Toluene 4-monooxygenase (T4MO) is a multi-component enzyme that catalyzes the regiospecific hydroxylation of toluene. The results described in this thesis illustrate how two of the proteins from this complex, the effector protein and hydroxylase, work in concert to define the observed catalytic properties of the enzyme. Mutagenesis and screening strategies were used to identify the roles of specific residues in catalysis and regiospecificity. The conserved active site threonine, T201, was found to have no effect on steady-state catalysis by T4MO. Putative active site residues were identified that, when mutated, resulted in dramatic changes in regiospecificity without deleteriously affecting the catalytic competency of the enzyme. The location of these residues was identified using a three-dimensional homology model.
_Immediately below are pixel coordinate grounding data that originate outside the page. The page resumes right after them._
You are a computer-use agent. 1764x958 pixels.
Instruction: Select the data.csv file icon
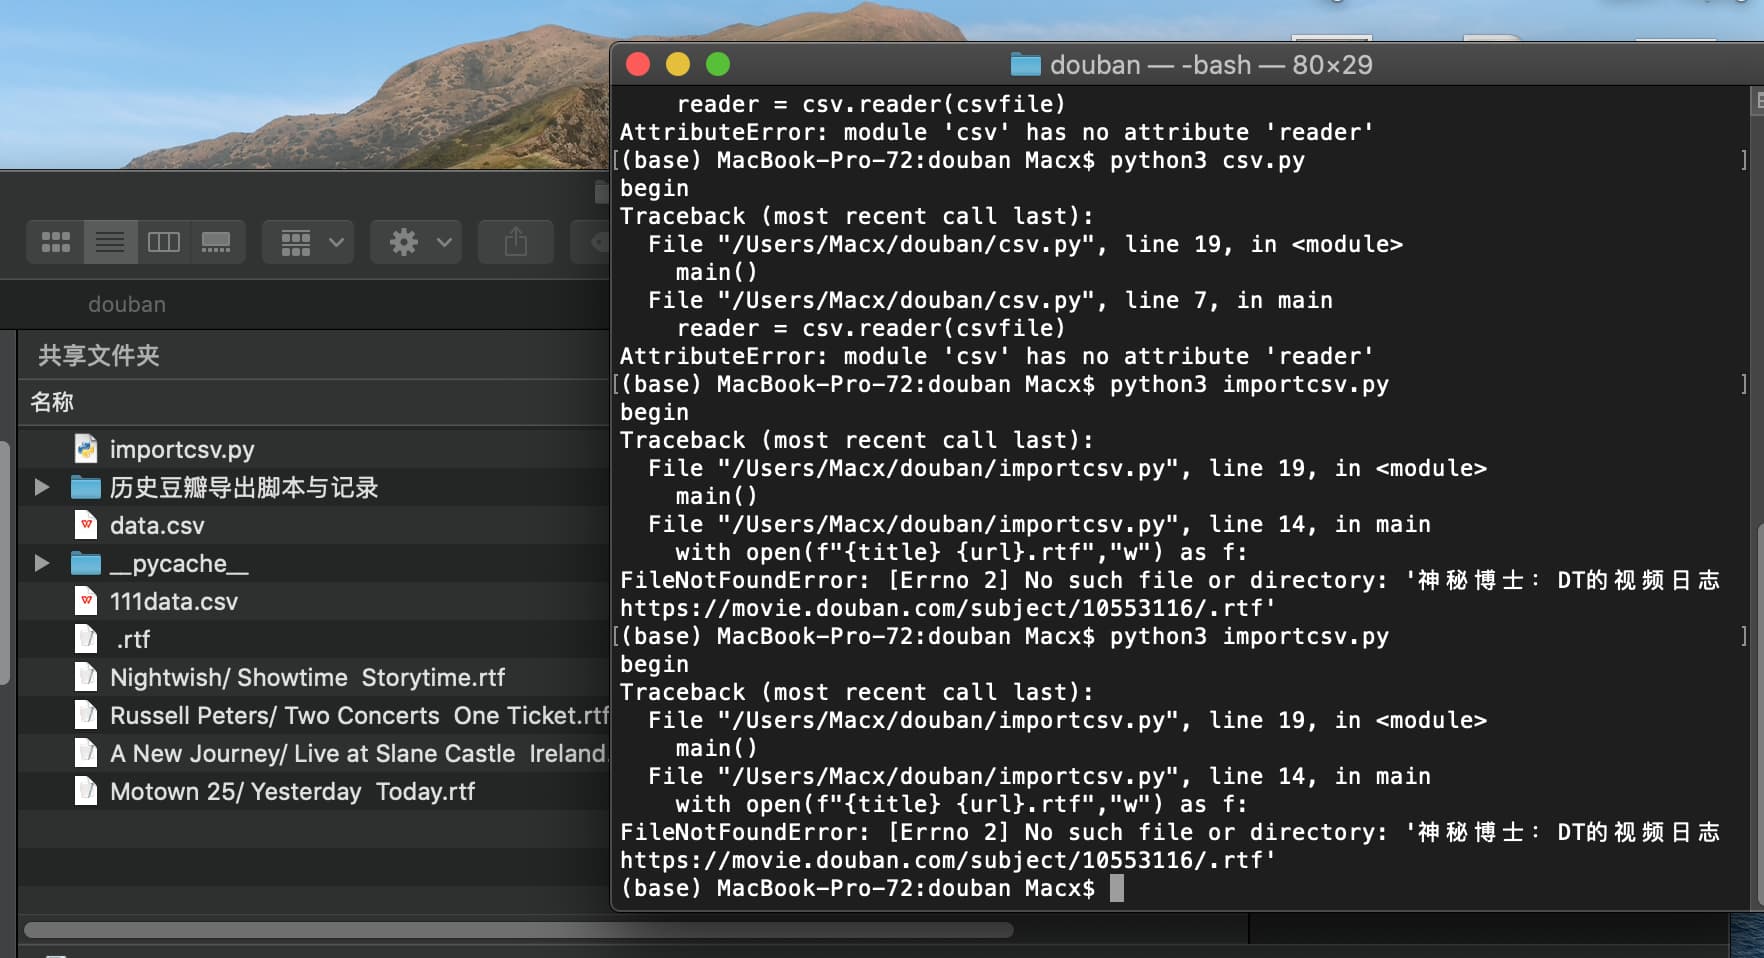[87, 525]
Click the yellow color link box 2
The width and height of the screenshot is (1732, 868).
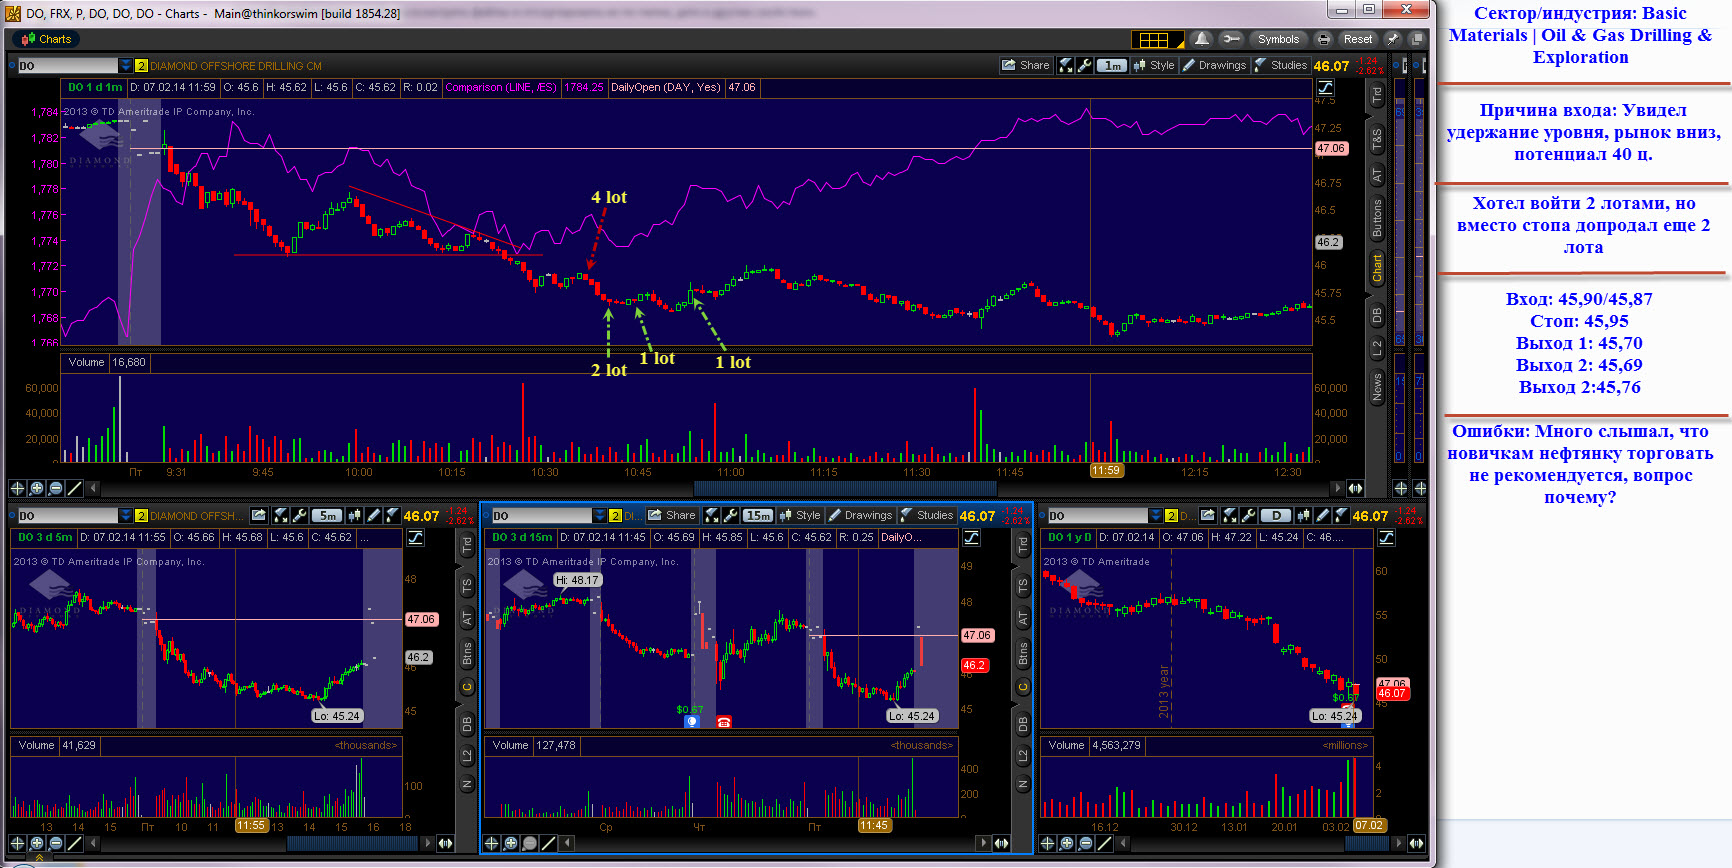pyautogui.click(x=141, y=66)
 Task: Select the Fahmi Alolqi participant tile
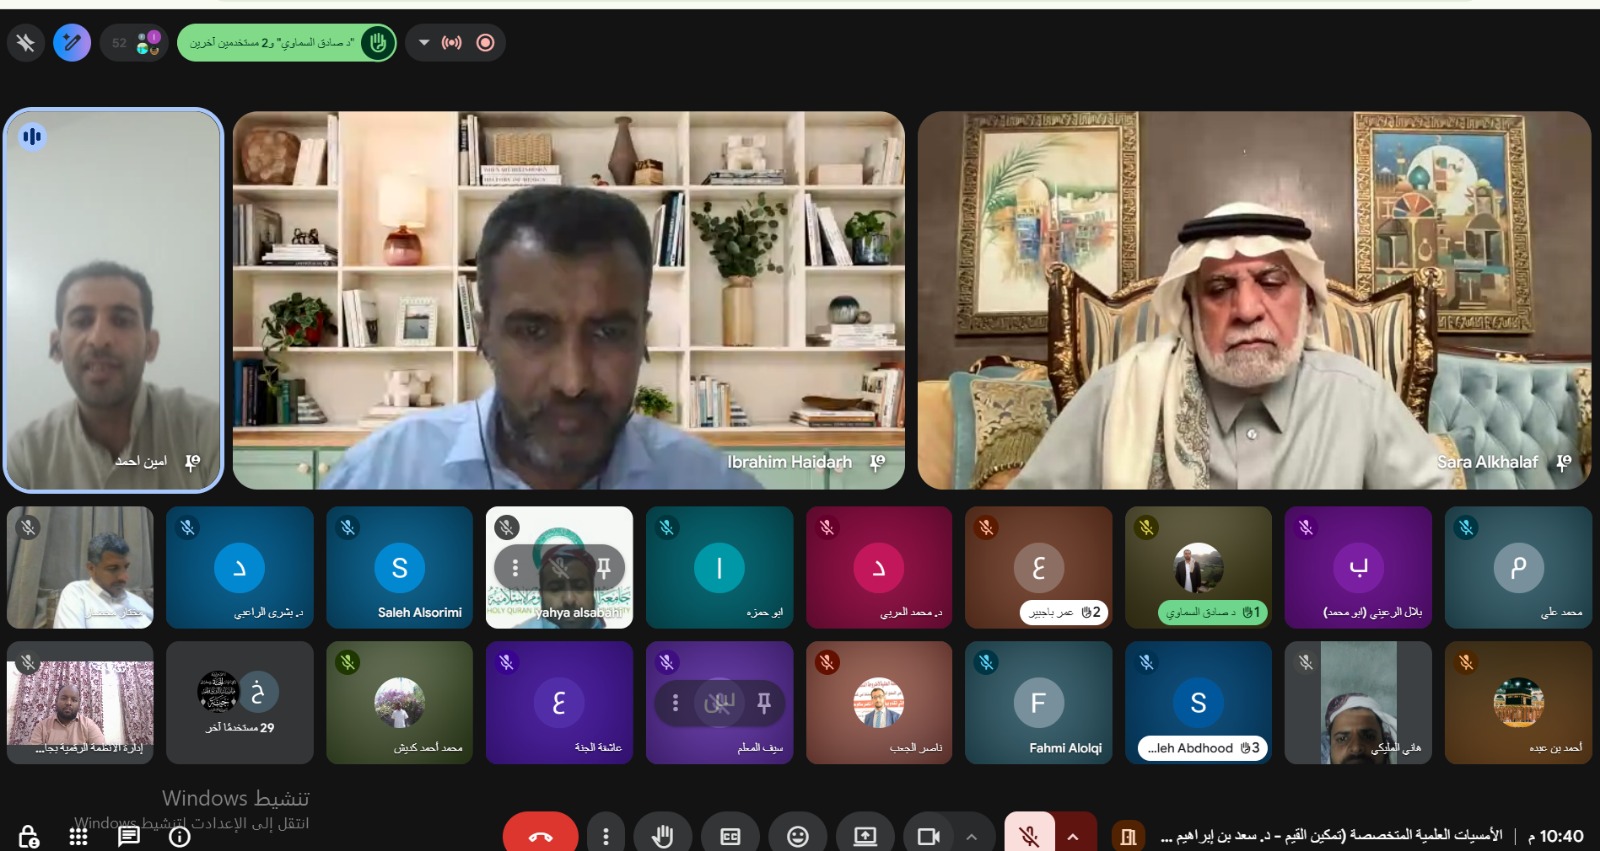[1038, 703]
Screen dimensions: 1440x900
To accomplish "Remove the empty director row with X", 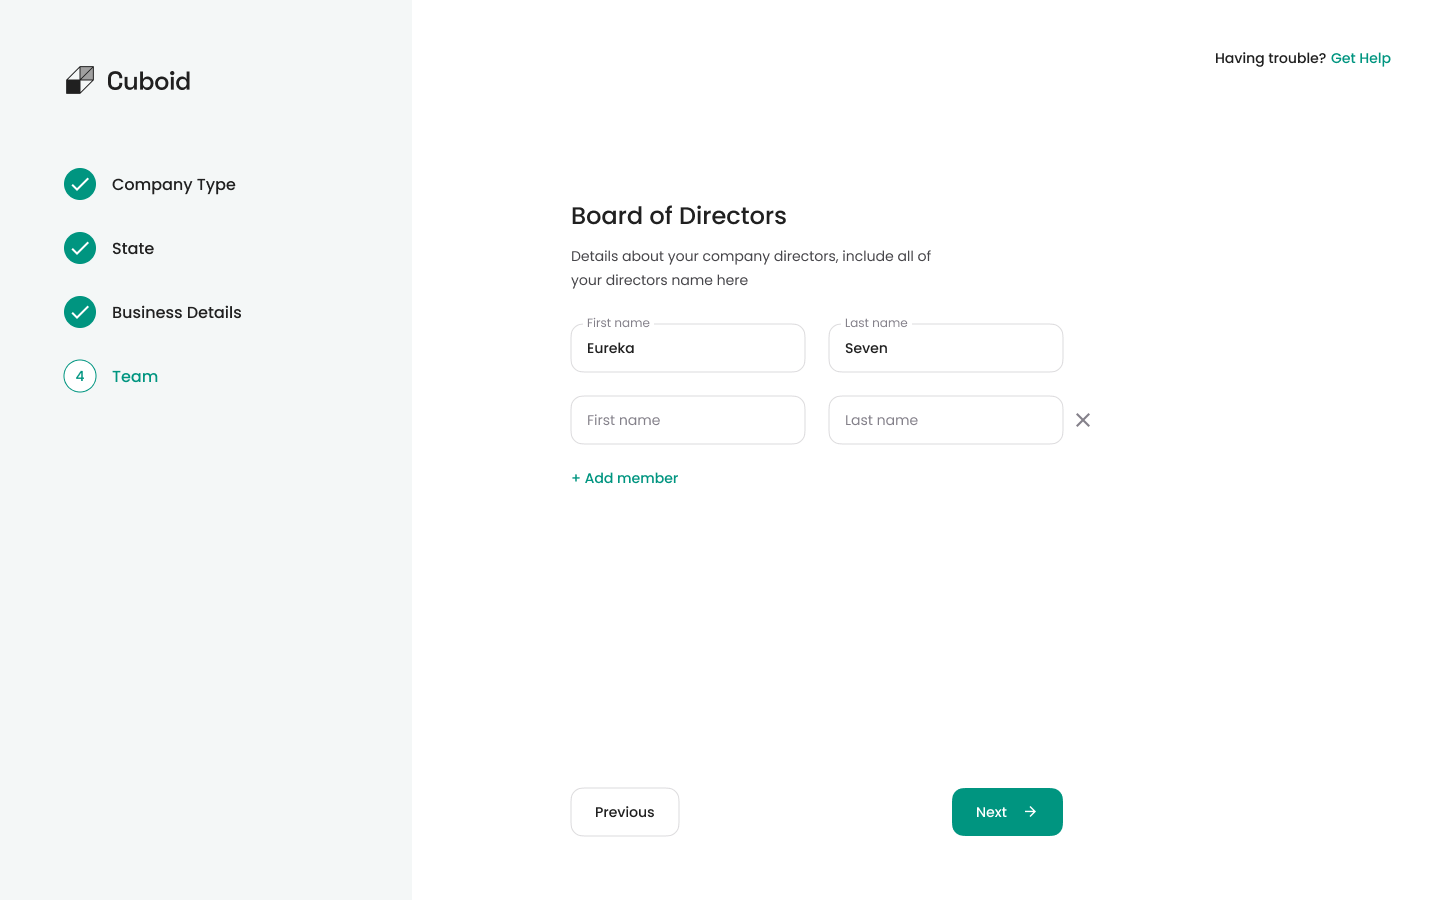I will click(x=1083, y=420).
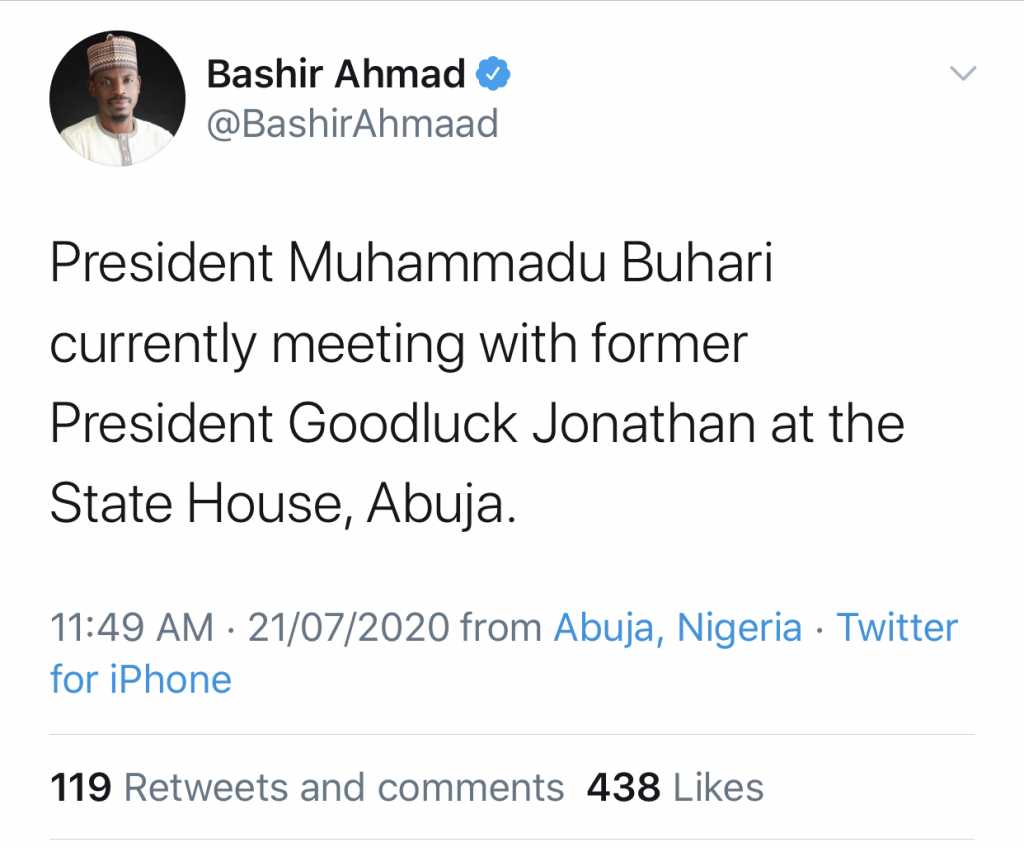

The mutagenesis and screening experiments, in conjunction with the homology model, identified a ring of amino acids surrounding the diiron cofactor that appear to be critical in defining the regiospecificity of the enzyme, suggesting the global structure of the active site defines the observed regiospecificity. Kinetic studies using substoichiometric amounts of effector protein, alternative substrates, and hydroxylase mutants have shown the primary role of the effector protein is to enhance catalytic activity, while reinforcing the hypothesis that the architecture of the hydroxylase active site is the primary determinant of the regiospecificity. The mechanism of aromatic hydroxylation was investigated using various hydroxylase isoforms in conjunction with deuterated toluene analogs. The intramolecular isotope effect and deuterium retention patterns are consistent with an arene oxide intermediate in the aromatic hydroxylation of toluene catalyzed by T4MO. A conserved structural feature of effector proteins from diiron monooxygenase enzymes, the disordered N-terminal region, was deleted from the T4MO effector protein to determine if it is an essential feature of the protein. Although the deletion increased the apparent K M and decreased the apparent Vmax of the protein, the region was not necessary for catalysis. The combined results of the experiments presented in this thesis led to the development of a model of catalysis by T4MO that illustrates how effector protein binding and the active site architecture may work in concert to mediate the efficient, regiospecific hydroxylation of toluene.